Vintage landscape: Alabama porch and yard
“Typical farmhouse, spring housecleaning, homemade quilts and bedding in sun. Coffee County, Alabama.” Photo taken April 1939 by Marion Post Wolcott.
Via Farm Security Administration/Office of War Information Black and White Negatives Collection, Library of Congress Prints and Photographs Division.
Vintage landscape: Zuni gardens
“Gardens surrounding the Indian Pueblo of Zuni, in which are raised a variety of vegetables, such as peppers, onions, garlic, etc.,” c. 1873, by Timothy H. O’Sullivan, via Library of Congress Prints and Photographs Division.
The Zuni people of western New Mexico have long built a form of kitchen garden (now) called “waffle gardens.”
Each square plot is about 2′ to 8′ wide with bermed sides of unamended soil. The design efficiently captures and holds rainwater and retards evaporation. The Zuni traditionally filled their gardens with corn, beans, and squash.
Timothy H. O’Sullivan, who took the picture above, photographed events of the Civil War as an employee of Alexander Gardner.
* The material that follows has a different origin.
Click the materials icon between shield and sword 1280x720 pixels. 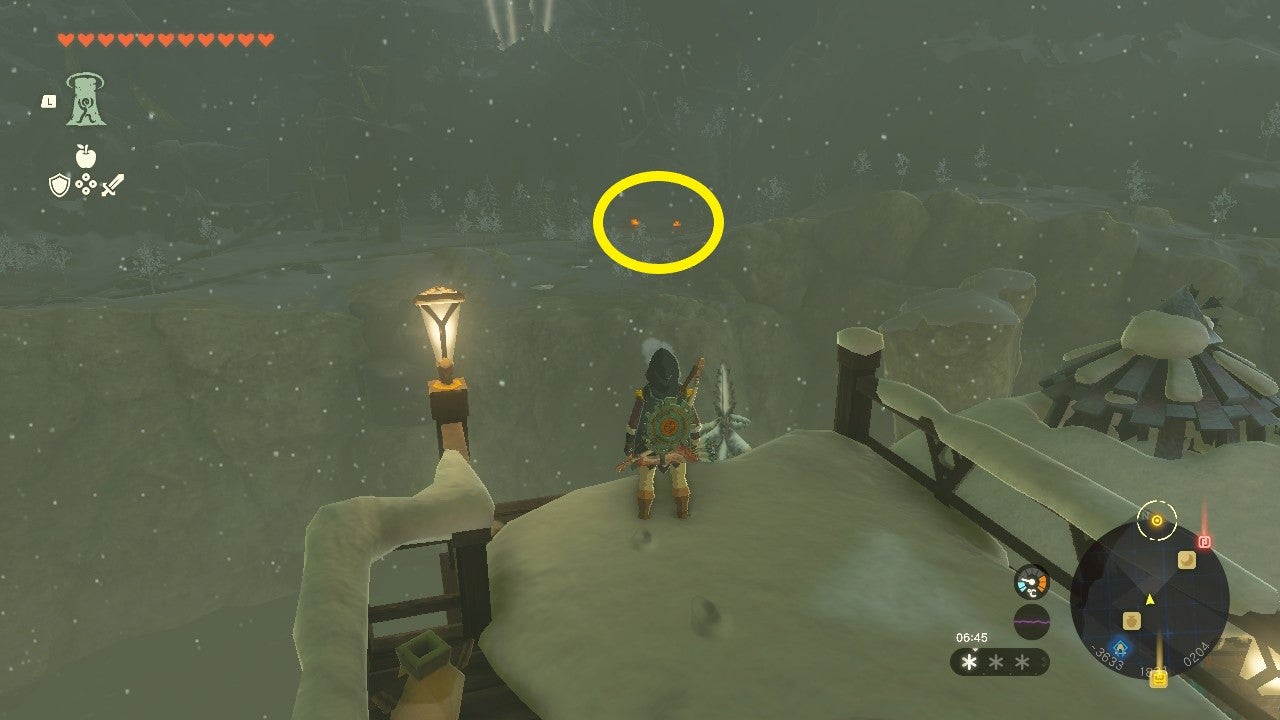point(85,184)
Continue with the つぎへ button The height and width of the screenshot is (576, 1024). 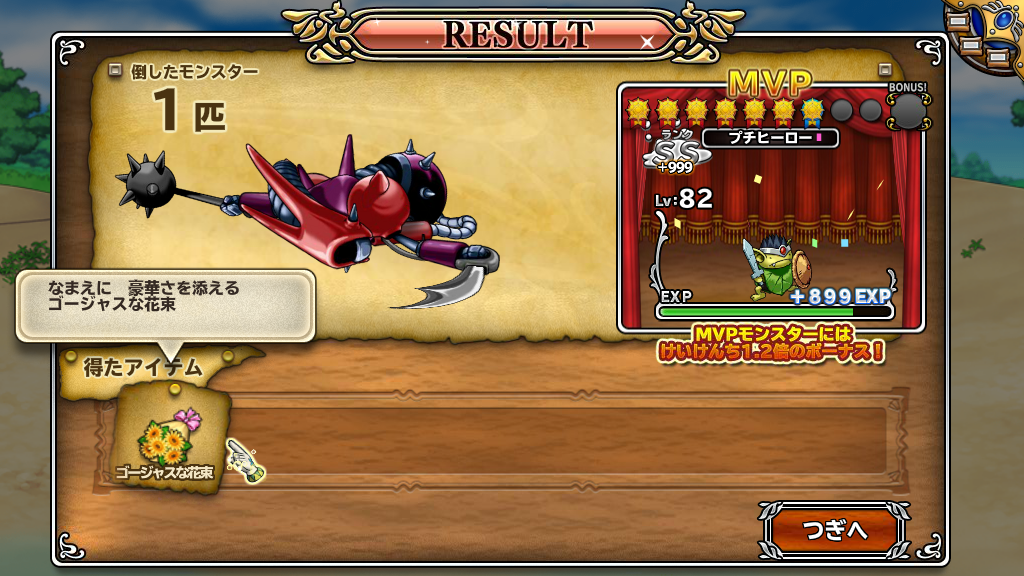[x=834, y=530]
From 1871 to 1874, he traveled the southwestern United States as part of a survey of the land west of the 100th meridian. Later, he worked in Washington, D.C., as an official photographer for the U.S. Geological Survey. He died of tuberculosis at age 42.
“Zuni gardens,” c. 1927, by Edward Curtis, via Library of Congress.
Edward Curtis, a Seattle photographer, took over 40,000 images of life in 80 native American tribes. The photo above was one of 2,000 he published, from 1907 to 1930, in the 20-volume The North American Indian.